10. Assets / scripts

This is the support-file layer.
  • hook scripts
  • helper scripts
  • icons
  • supporting assets
These are not glamorous, but real plugins need them.

11. Taxonomy

This is the internal semantic source of truth.
  • skill grouping
  • names
  • command derivation
  • instruction routing
Users do not think of taxonomy as a host primitive, but Pluxx should.

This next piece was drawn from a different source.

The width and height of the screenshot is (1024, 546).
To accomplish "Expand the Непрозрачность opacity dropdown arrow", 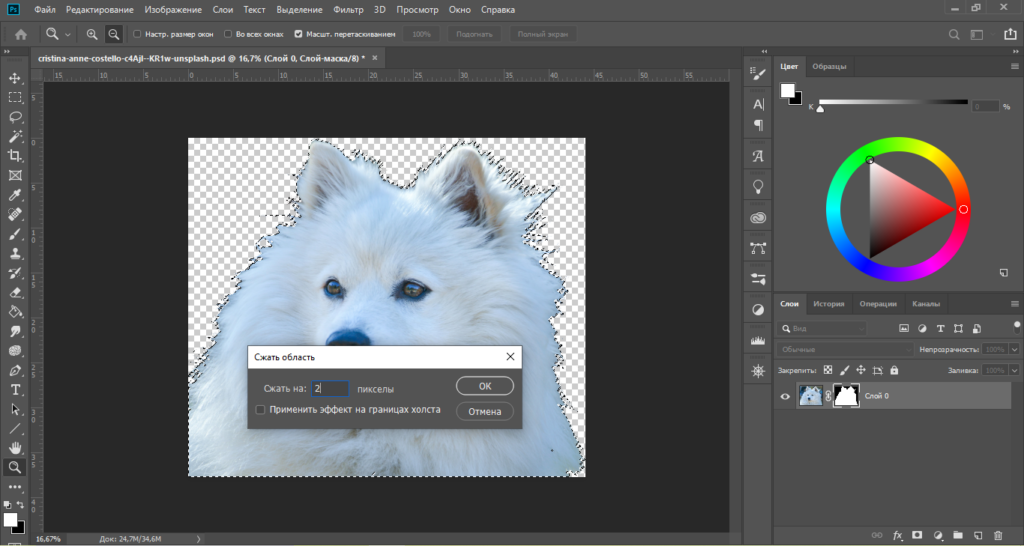I will [x=1015, y=350].
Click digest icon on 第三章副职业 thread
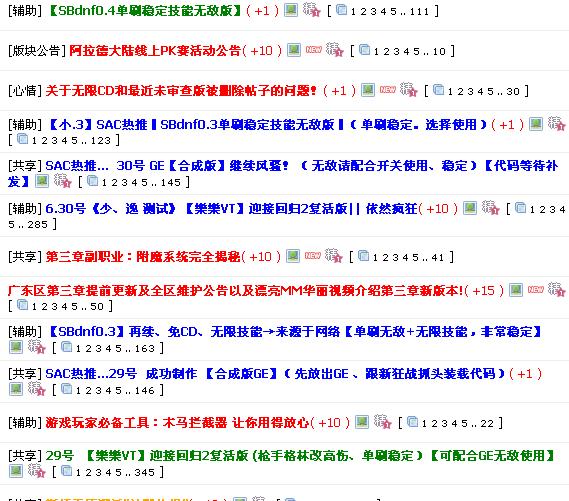 (x=333, y=256)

It is the stable semantic layer everything else should render from.

Cross-Cutting Requirements

These are not primitives themselves, but Pluxx should treat them as mandatory product behavior:
  • build-time target cap validation
  • target-specific linting
  • sync-safe persistence
  • install/publish generation
  • auth split between import auth and runtime auth

What Is Not Core Right Now

These are real platform features, but they are not part of the common path Pluxx needs to win first:
  • outputStyles
  • lspServers
  • bin/ executables
  • monitors
  • channels
  • apps abstraction
  • plugin data-dir abstraction
  • statuslines
  • themes / keybindings
  • sandbox or other user/admin runtime policy
Pluxx should document these and revisit them later, but they should not drive the near-term roadmap.

Priority Order

After the current core-authoring work, the next extension-system priorities should be:
  1. userConfig
  2. permissions
  3. build-time target cap validation
  4. publish / marketplace generation
  5. deeper MCP protocol support beyond tools/list
  6. portable agent / subagent delegation

Why This Scope Is Tight

The best open-source examples are not winning because they use every exotic host primitive. They are winning because they combine:
  • good skills
  • clear instructions
  • practical MCP wiring
  • useful hooks
  • decent install UX
That is the layer Pluxx should perfect first.